In Burma – the Asian country now called Myanmar by its ruling junta – a brutal military crackdown on the Rohingya minority has led to thousands of deaths and rapes. It has also led to the creation of the largest refugee camp in the world, with almost 1 million people.
This horror has received far too little media coverage, showing that even in our era of instant global communication atrocities can occur in hidden corners of the world. These cry out for exposure and action.
So why is the U.S. State Department even debating whether or not to use the term “genocide” to mark the one-year anniversary of the mass murder and other violence taking place in Burma?
The United Nations Convention on Genocide defines genocide as “acts committed with intent to destroy, in whole or in part, a national, ethnical, racial or religious group.” These acts include: “Killing … causing serious bodily or mental harm … deliberately inflicting on the group conditions of life calculated to bring about its physical destruction … imposing measures intended to prevent births … (and) forcibly transferring children.”
Independent observers all agree that the military leaders of Buddhist-majority Burma are committing genocide against the persecuted Rohingyas, a Muslim minority group.
Investigators commissioned by the State Department have assembled 15,000 pages of evidence of killings, gang rapes, villages set on fire and children tossed into rivers and fires.
The atrocities have only subsided in recent months because the vast majority of the Rohingyas – nearly 1 million people – have fled across the border into exile in neighboring Bangladesh, where they huddle in sweltering refugee camps.
Despite this record, the U.S. has so far avoided labeling what has taken place in Burma a “genocide.” Instead, our government prefers the term “ethnic cleansing,” which carries far less weight and makes it harder to impose sanctions on the responsible Burmese government officials.
In the debate over the content of an upcoming speech by Secretary of State Mike Pompeo on the Rohingya issue, it’s clear that the issue of whether or not to use the term “genocide” is a leading bone of contention.
A leaked draft of Pompeo’s remarks includes the bracketed phrase “hold for determination” in the part of the speech that describes what happened in Burma, Politico reported.
The U.S. has had an ambivalent relationship with Burma over the years.
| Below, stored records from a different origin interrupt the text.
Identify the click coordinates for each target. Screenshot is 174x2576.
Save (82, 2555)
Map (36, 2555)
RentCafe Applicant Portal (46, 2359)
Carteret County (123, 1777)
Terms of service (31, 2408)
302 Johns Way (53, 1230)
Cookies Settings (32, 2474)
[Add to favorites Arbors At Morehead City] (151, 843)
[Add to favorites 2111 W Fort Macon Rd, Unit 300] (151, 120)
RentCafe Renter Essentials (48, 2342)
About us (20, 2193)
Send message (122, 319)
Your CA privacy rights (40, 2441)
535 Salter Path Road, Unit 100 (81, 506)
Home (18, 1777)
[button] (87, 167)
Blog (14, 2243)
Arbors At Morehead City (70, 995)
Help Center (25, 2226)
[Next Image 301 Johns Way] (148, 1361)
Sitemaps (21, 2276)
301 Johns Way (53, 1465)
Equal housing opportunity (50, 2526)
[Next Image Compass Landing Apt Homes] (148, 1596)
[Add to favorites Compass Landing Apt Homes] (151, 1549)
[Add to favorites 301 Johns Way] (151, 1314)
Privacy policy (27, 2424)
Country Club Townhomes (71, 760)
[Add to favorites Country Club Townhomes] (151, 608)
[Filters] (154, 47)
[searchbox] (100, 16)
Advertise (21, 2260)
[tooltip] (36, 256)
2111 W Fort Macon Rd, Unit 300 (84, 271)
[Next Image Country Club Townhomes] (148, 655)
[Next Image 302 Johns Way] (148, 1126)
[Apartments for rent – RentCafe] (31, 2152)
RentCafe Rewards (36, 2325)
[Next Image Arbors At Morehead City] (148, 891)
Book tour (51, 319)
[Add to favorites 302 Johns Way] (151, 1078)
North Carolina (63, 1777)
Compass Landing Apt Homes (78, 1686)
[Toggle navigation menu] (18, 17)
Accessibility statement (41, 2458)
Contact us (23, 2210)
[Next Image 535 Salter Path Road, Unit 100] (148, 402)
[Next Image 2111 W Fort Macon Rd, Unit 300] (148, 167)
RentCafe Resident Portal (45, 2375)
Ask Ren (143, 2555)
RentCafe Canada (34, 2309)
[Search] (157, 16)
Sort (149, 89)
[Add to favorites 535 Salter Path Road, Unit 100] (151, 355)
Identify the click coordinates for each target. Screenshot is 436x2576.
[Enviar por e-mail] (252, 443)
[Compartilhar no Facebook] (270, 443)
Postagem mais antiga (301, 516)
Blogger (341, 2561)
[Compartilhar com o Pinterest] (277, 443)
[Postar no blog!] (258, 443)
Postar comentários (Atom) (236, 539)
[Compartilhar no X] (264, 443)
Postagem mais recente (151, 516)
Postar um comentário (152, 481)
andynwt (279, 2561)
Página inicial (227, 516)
Along with the rest of the world, the U.S. welcomed news that the nation’s military rulers began liberalizing their rule a few years ago.
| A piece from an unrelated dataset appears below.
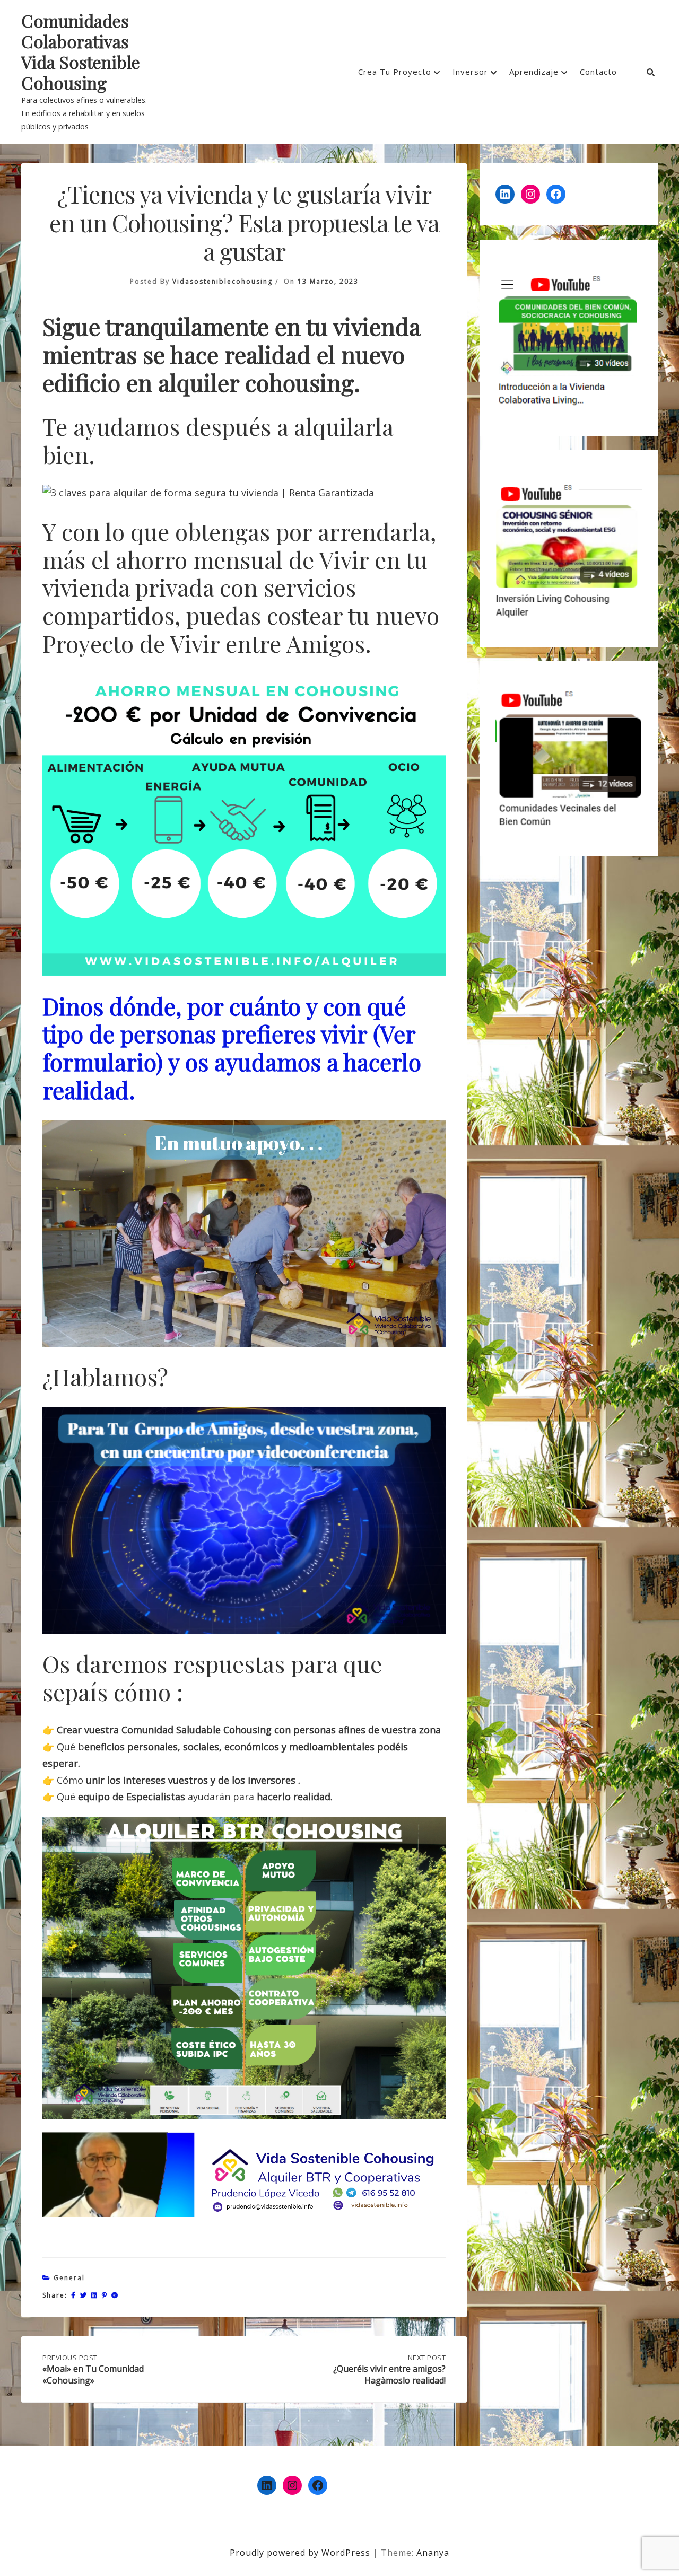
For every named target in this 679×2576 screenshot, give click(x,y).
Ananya (432, 2553)
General (69, 2277)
In 2016, dissident leader and Nobel Prize winner Aung San Suu-Kyi was released from house arrest and led her party to victory in elections that year. The Obama administration then lifted most sanctions on the country just before it left office.
But there was a catch. The military-written Burmese constitution cements its control over the armed forces, prevents Sun-Kyi from becoming president or prime minister, and gives the generals in dark glasses enough seats in parliament to prevent changes in the constitution.
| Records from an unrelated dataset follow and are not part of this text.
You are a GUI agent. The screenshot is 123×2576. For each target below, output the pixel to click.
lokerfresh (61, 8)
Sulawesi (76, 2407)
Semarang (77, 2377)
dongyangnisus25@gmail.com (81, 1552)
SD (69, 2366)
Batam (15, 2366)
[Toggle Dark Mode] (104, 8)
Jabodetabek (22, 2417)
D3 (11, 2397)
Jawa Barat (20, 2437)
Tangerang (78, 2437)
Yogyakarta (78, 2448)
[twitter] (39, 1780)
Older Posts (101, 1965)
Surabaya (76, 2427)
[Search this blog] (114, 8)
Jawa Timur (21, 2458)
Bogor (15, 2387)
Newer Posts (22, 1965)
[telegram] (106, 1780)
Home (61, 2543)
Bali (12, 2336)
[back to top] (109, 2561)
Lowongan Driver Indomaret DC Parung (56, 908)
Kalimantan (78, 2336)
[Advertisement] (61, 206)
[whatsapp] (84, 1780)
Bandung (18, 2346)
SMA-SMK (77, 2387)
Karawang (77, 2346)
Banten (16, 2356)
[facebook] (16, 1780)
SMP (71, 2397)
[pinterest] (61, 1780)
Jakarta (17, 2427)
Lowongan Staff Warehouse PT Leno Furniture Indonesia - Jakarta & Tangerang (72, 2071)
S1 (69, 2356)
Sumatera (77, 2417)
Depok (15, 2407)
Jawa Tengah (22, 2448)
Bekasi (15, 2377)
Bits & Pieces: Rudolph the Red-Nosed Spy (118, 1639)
Consequently, military leaders have with the assurance they needed to drive the hated Rohingyas out of the country. So far, the U.S. has responded by only issuing economic sanctions against a single Burmese general who actively led the repression.
The debate inside the Trump administration over what to do about Burma is tied up its concern that further sanctions will push the country’s military leaders to step up ties with China and cut the country’s new economic ties to the West.
State Department legal officials still aren’t convinced that the evidence the military fully planned the systematic repression of the Rohingyas is ironclad. Such concerns are understandable, but there is a history here that compels the U.S. government to take action.
A quarter century ago, the Clinton administration had to deal with reports that hundreds of thousands of Rwandans were being massacred in that country. Clinton administration officials studiously avoided using the term “genocide” to describe what happened, because as a then-secret memo said doing so might compel the U.S. to “actually ‘do something.’”
No one is asking or expecting the United States to intervene in Burma now. But it’s important that America not avoid uncomfortable or inconvenient language in describing the atrocities in Burma for what they are – genocide.
Sam Brownback, President Trump’s ambassador-at-large for religious freedom, put it best when he said: “We have to start calling it what it is. This is religious cleansing. It would not be happening were these people not Muslim. If they were Buddhists, in all likelihood this would not be happening today.”
The outcome of the battle over the language to be used in Secretary Pompeo’s speech on Myanmar will soon be revealed. For moral, humanitarian and even legal reasons it’s important the U.S. avoid “diplospeak” and properly label what has happened to the Rohingyas as genocide.
George Orwell, the author of the novel “1984,” long ago warned of how our thought and society itself is undermined when we debase the language and employ euphemisms. On the issue of what is going on in Burma, America must speak clearly, succinctly and with no ambiguity.